One discipline which has done this very successfully is neuro-linguistic programming (NLP). Borrowing from Alfred Korzybski’s book Manhood of Humanity:  The Science and Art of Human Engineering, for example, practitioners of NLP are taught that “the map is not the territory”. Holding this belief reminds us to differentiate between the facts and our view of the facts and opens up many possibilities.  It is easier, for example, to maintain a sense of connection with someone whose views differ from our own when we are clear in our own minds that the map is not the territory.  This is true even when our partner in conversation appears to be confusing his or her own map with the territory itself.

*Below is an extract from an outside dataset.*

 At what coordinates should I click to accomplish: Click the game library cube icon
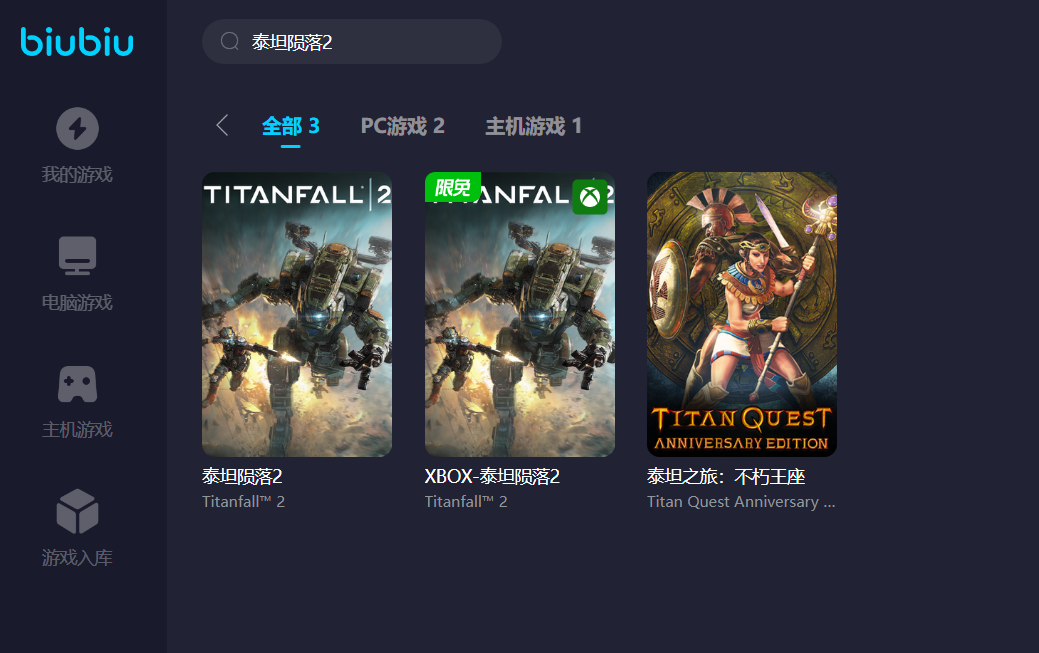78,511
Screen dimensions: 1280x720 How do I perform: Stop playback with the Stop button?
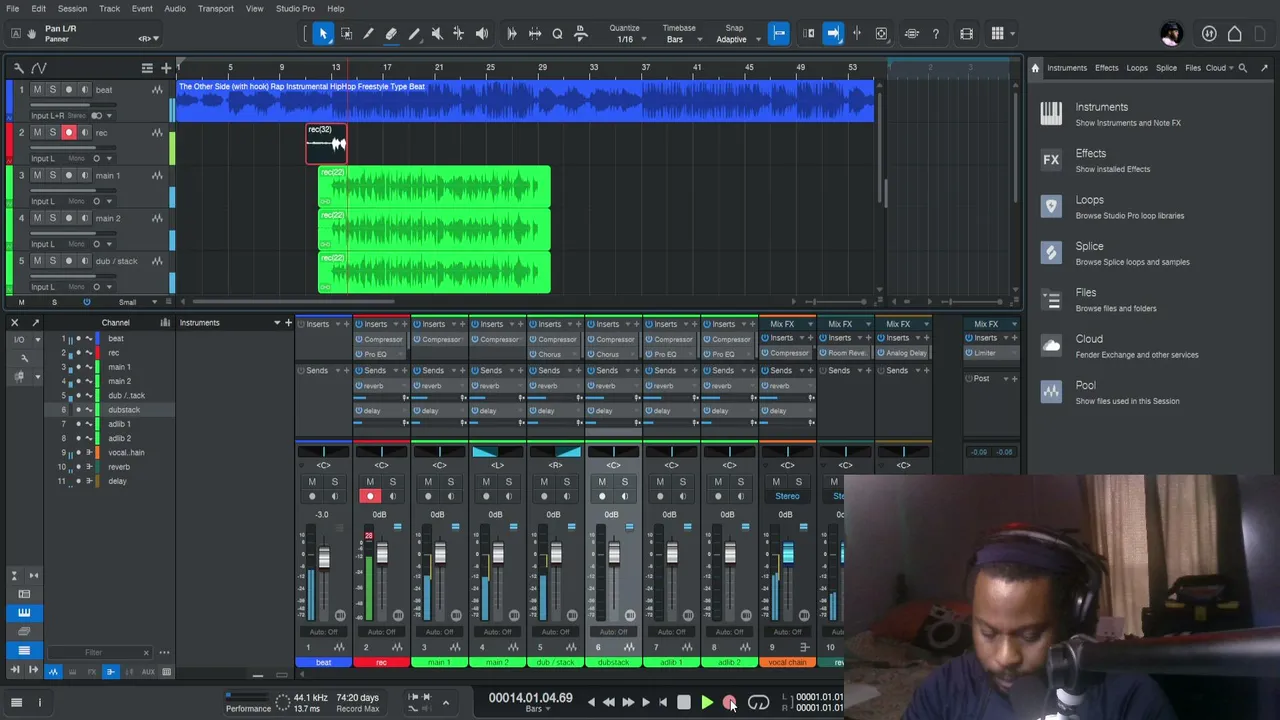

NLP also offers the belief that “every behaviour has a positive intention”.  Holding this belief invites us to look behind some of the behaviours we find most difficult in others in order to identify and respond to the positive intentions that underpin them.  This belief is also shared with nonviolent communication (NVC) which suggests that every behaviour is designed to meet a need, even whilst recognising that some behaviours are poorly designed to meet that need.  When we combine this belief with a core value of compassion we are equipped both to be present to a behaviour (in ourself, in others) which we do not enjoy and to be curious – what is the need or intention that underpins this behaviour?  If we can see past an ineffective or unpleasant behavioural strategy to the need it is designed to meet, we open up opportunities to identify alternative and more effective strategies.

These are just two examples of beliefs designed to open up possibilities to meet our needs more effectively whilst also supporting others in finding ways to meet their own needs.  It is worth saying that our beliefs are, often, unexamined, sitting outside our conscious awareness.  For this reason it may not be enough to say “I want to adopt this style of communication” since we may not be aware of unconscious beliefs that inform our behaviour and undermine our chosen communication approach.  My mother, for example, still laughs when she recalls a neighbour who – many years ago – used to say to her son “speak proper, or I’ll pie ya!”  By my mother’s standards, the form that this message took was incongruent with its intention.  And of course, it’s fair to assume that any one of us will, at a particular point in time, hold unconscious beliefs that are incongruent with our chosen approach to communication.

I wonder, what beliefs do you hold that inform the way you communicate with others?  Please take time to notice them and – if you’re willing – share them here.

Taken together, the areas I have identified over a number of postings can be translated into ground rules which support communication in line with your chosen paradigm.  I’ll be sharing some examples of ground rules in my next posting.

Real conversations – choosing values that support your chosen communication paradigm

On Friday, building on my recent article for Discuss HR, I talked about the need to stand close to the fire in the conversations we hold with others.  It is the most difficult conversations, in my view, that test our way of communicating with others.  In this article, I explore some of the values that underpin an approach to communication in which power is shared – what Roger Schwarz, in his book The Skilled Facilitator Approach:  A Comprehensive Resource for Consultants, Facilitators, Managers, Trainers and Coaches calls a mutual learning approach.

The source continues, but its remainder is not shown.